You are viewing a plain text version of this content. The canonical link for it is here.
Posted to issues@spark.apache.org by "Yuanjian Li (JIRA)" <ji...@apache.org> on 2018/12/17 16:04:00 UTC

[jira] [Commented] (SPARK-26223) Scan: track metastore operation time

    [ https://issues.apache.org/jira/browse/SPARK-26223?page=com.atlassian.jira.plugin.system.issuetabpanels:comment-tabpanel&focusedCommentId=16723111#comment-16723111 ] 

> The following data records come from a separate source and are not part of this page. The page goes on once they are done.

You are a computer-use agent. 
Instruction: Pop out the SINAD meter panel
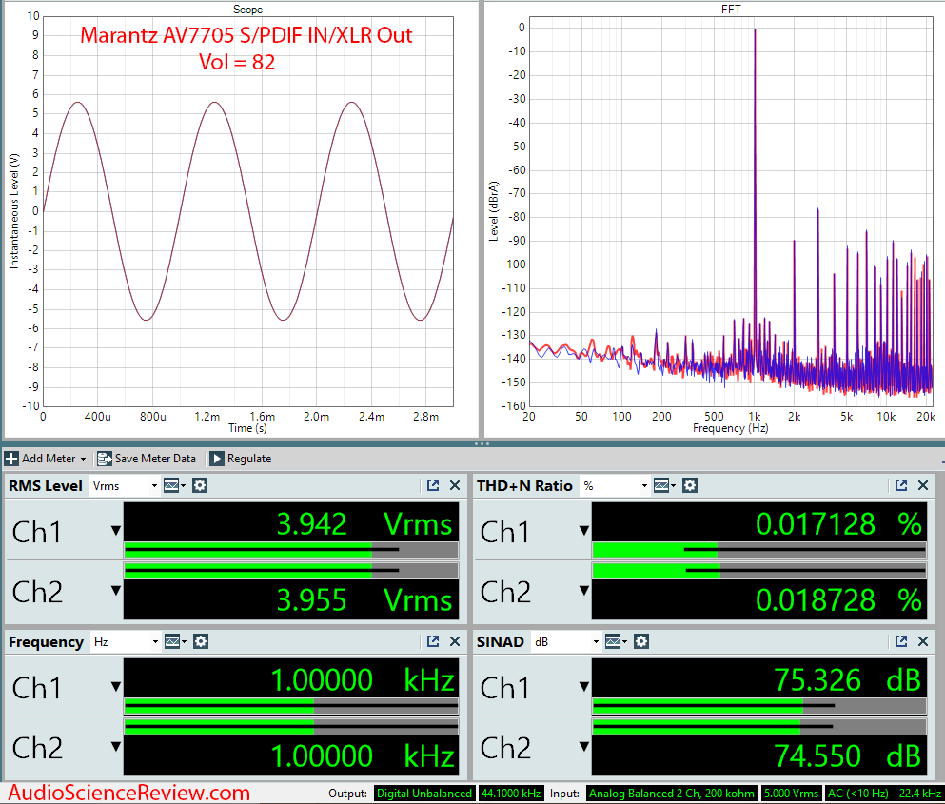coord(901,642)
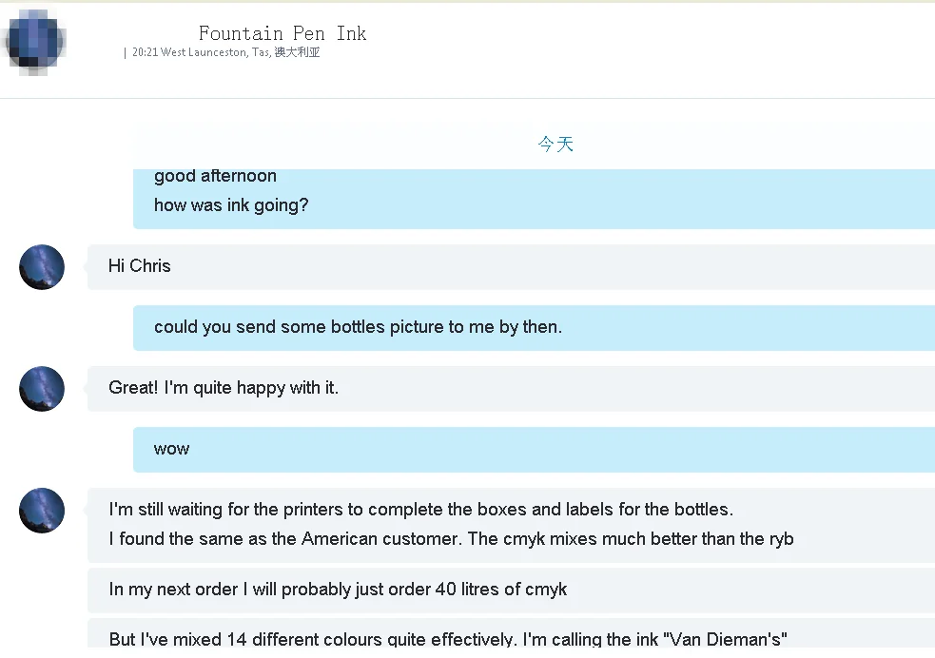Click the "order 40 litres of cmyk" message

point(338,590)
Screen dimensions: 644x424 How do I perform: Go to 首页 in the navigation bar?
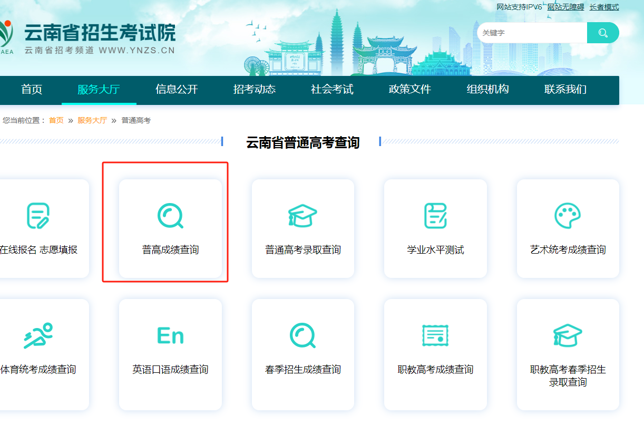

Yuanjian Li commented on SPARK-26223:
-------------------------------------

The usage of externalCatalog in `SessionCatalog` and the interface of `ExternalCatalog` are clear clues for this issue. Most interfaces in ExternalCatalog used in DDL, listing all scenario for metastore operations relative of Scan below:
 # getTable: called by analyzing rule ResolveRelation's lookupRelation.
 # listPartitions:
1. Called by execution stage about HiveTableScanExec during getting raw Partitions.
2. Called by optimize rule OptimizeMetadataOnlyQuery's replaceTableScanWithPartitionMetadata.
3. Called by HiveMetastoreCtalog.convertToLogicalRelation when lazy pruning is disabled, the entrance of this scenario is the analysis rule RelationConversions of hive analyzer.
 # listPartitionsByFilter:
1. Same with 2.1
2. Same with 2.2
3. Called by CatalogFileIndex, currently, we address this meta store operation time by adding in file listing([discussion link|https://github.com/apache/spark/pull/23327#discussion_r242076144]), will split in this PR.

We can address all this scenario by appending phase to a new-added array buffer in the `CatalogTable` parameter list and dump the phase to metrics in scan node.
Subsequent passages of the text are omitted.